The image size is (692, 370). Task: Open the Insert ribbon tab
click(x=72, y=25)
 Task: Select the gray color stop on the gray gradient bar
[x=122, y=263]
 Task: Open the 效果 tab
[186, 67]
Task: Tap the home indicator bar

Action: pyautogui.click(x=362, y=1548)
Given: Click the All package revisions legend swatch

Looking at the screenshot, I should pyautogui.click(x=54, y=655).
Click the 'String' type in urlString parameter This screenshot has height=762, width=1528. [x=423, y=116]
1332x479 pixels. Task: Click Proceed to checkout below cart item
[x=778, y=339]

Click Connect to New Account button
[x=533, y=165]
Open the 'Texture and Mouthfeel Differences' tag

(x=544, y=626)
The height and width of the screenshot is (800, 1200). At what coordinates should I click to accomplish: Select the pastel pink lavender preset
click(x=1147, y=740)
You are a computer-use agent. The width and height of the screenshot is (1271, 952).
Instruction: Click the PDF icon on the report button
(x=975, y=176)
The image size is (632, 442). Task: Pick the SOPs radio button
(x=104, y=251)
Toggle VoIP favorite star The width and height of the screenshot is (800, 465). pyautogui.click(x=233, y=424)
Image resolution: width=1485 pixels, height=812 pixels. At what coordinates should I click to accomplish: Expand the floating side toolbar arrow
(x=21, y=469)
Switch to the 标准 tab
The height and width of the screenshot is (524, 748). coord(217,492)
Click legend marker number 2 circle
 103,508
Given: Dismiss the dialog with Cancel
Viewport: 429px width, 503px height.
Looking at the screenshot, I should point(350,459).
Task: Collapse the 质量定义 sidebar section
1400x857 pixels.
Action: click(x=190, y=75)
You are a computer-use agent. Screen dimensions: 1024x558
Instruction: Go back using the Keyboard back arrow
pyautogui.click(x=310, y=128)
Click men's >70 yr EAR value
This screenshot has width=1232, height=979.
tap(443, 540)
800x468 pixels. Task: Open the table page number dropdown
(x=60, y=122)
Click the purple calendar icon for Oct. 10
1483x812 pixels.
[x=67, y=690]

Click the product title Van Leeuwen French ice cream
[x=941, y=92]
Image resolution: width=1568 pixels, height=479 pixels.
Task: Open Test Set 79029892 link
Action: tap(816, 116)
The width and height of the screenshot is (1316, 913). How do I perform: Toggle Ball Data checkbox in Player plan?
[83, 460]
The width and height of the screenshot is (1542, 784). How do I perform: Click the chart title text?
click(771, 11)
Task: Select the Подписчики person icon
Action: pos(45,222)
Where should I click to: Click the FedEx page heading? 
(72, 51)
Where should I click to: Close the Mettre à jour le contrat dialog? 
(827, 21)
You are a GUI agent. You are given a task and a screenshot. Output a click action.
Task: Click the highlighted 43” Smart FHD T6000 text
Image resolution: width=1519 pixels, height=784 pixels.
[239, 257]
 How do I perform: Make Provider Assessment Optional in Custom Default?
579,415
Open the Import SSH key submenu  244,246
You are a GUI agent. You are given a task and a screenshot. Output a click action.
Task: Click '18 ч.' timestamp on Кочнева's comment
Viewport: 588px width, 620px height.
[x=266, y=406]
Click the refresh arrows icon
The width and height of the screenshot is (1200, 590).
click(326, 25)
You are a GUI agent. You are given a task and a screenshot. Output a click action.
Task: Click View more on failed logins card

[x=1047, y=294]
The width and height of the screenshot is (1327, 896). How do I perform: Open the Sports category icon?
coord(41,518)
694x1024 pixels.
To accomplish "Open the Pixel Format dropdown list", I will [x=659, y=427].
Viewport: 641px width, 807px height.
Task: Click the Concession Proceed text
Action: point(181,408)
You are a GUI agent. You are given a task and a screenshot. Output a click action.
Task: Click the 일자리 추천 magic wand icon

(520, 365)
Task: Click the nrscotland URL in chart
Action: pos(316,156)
========================================
OBJECTIVE =
Format every line of the records above as a JSON list of strings, one string per line, leaving out blank lines.

TASK OUTPUT =
[
  "The image size is (692, 370). Task: Open the Insert ribbon tab",
  "click(x=72, y=25)",
  " Task: Select the gray color stop on the gray gradient bar",
  "[x=122, y=263]",
  " Task: Open the 效果 tab",
  "[186, 67]",
  "Task: Tap the home indicator bar",
  "Action: pyautogui.click(x=362, y=1548)",
  "Given: Click the All package revisions legend swatch",
  "Looking at the screenshot, I should pyautogui.click(x=54, y=655).",
  "Click the 'String' type in urlString parameter This screenshot has height=762, width=1528. [x=423, y=116]",
  "1332x479 pixels. Task: Click Proceed to checkout below cart item",
  "[x=778, y=339]",
  "Click Connect to New Account button",
  "[x=533, y=165]",
  "Open the 'Texture and Mouthfeel Differences' tag",
  "(x=544, y=626)",
  "The height and width of the screenshot is (800, 1200). At what coordinates should I click to accomplish: Select the pastel pink lavender preset",
  "click(x=1147, y=740)",
  "You are a computer-use agent. The width and height of the screenshot is (1271, 952).",
  "Instruction: Click the PDF icon on the report button",
  "(x=975, y=176)",
  "The image size is (632, 442). Task: Pick the SOPs radio button",
  "(x=104, y=251)",
  "Toggle VoIP favorite star The width and height of the screenshot is (800, 465). pyautogui.click(x=233, y=424)",
  "Image resolution: width=1485 pixels, height=812 pixels. At what coordinates should I click to accomplish: Expand the floating side toolbar arrow",
  "(x=21, y=469)",
  "Switch to the 标准 tab",
  "The height and width of the screenshot is (524, 748). coord(217,492)",
  "Click legend marker number 2 circle",
  " 103,508",
  "Given: Dismiss the dialog with Cancel",
  "Viewport: 429px width, 503px height.",
  "Looking at the screenshot, I should point(350,459).",
  "Task: Collapse the 质量定义 sidebar section",
  "1400x857 pixels.",
  "Action: click(x=190, y=75)",
  "You are a computer-use agent. Screen dimensions: 1024x558",
  "Instruction: Go back using the Keyboard back arrow",
  "pyautogui.click(x=310, y=128)",
  "Click men's >70 yr EAR value",
  "This screenshot has width=1232, height=979.",
  "tap(443, 540)",
  "800x468 pixels. Task: Open the table page number dropdown",
  "(x=60, y=122)",
  "Click the purple calendar icon for Oct. 10",
  "1483x812 pixels.",
  "[x=67, y=690]",
  "Click the product title Van Leeuwen French ice cream",
  "[x=941, y=92]",
  "Image resolution: width=1568 pixels, height=479 pixels.",
  "Task: Open Test Set 79029892 link",
  "Action: tap(816, 116)",
  "The width and height of the screenshot is (1316, 913). How do I perform: Toggle Ball Data checkbox in Player plan?",
  "[83, 460]",
  "The width and height of the screenshot is (1542, 784). How do I perform: Click the chart title text?",
  "click(771, 11)",
  "Task: Select the Подписчики person icon",
  "Action: pos(45,222)",
  "Where should I click to: Click the FedEx page heading? ",
  "(72, 51)",
  "Where should I click to: Close the Mettre à jour le contrat dialog? ",
  "(827, 21)",
  "You are a GUI agent. You are given a task and a screenshot. Output a click action.",
  "Task: Click the highlighted 43” Smart FHD T6000 text",
  "Image resolution: width=1519 pixels, height=784 pixels.",
  "[239, 257]",
  " How do I perform: Make Provider Assessment Optional in Custom Default?",
  "579,415",
  "Open the Import SSH key submenu  244,246",
  "You are a GUI agent. You are given a task and a screenshot. Output a click action.",
  "Task: Click '18 ч.' timestamp on Кочнева's comment",
  "Viewport: 588px width, 620px height.",
  "[x=266, y=406]",
  "Click the refresh arrows icon",
  "The width and height of the screenshot is (1200, 590).",
  "click(326, 25)",
  "You are a GUI agent. You are given a task and a screenshot. Output a click action.",
  "Task: Click View more on failed logins card",
  "[x=1047, y=294]",
  "The width and height of the screenshot is (1327, 896). How do I perform: Open the Sports category icon?",
  "coord(41,518)",
  "694x1024 pixels.",
  "To accomplish \"Open the Pixel Format dropdown list\", I will [x=659, y=427].",
  "Viewport: 641px width, 807px height.",
  "Task: Click the Concession Proceed text",
  "Action: point(181,408)",
  "You are a GUI agent. You are given a task and a screenshot. Output a click action.",
  "Task: Click the 일자리 추천 magic wand icon",
  "(520, 365)",
  "Task: Click the nrscotland URL in chart",
  "Action: pos(316,156)"
]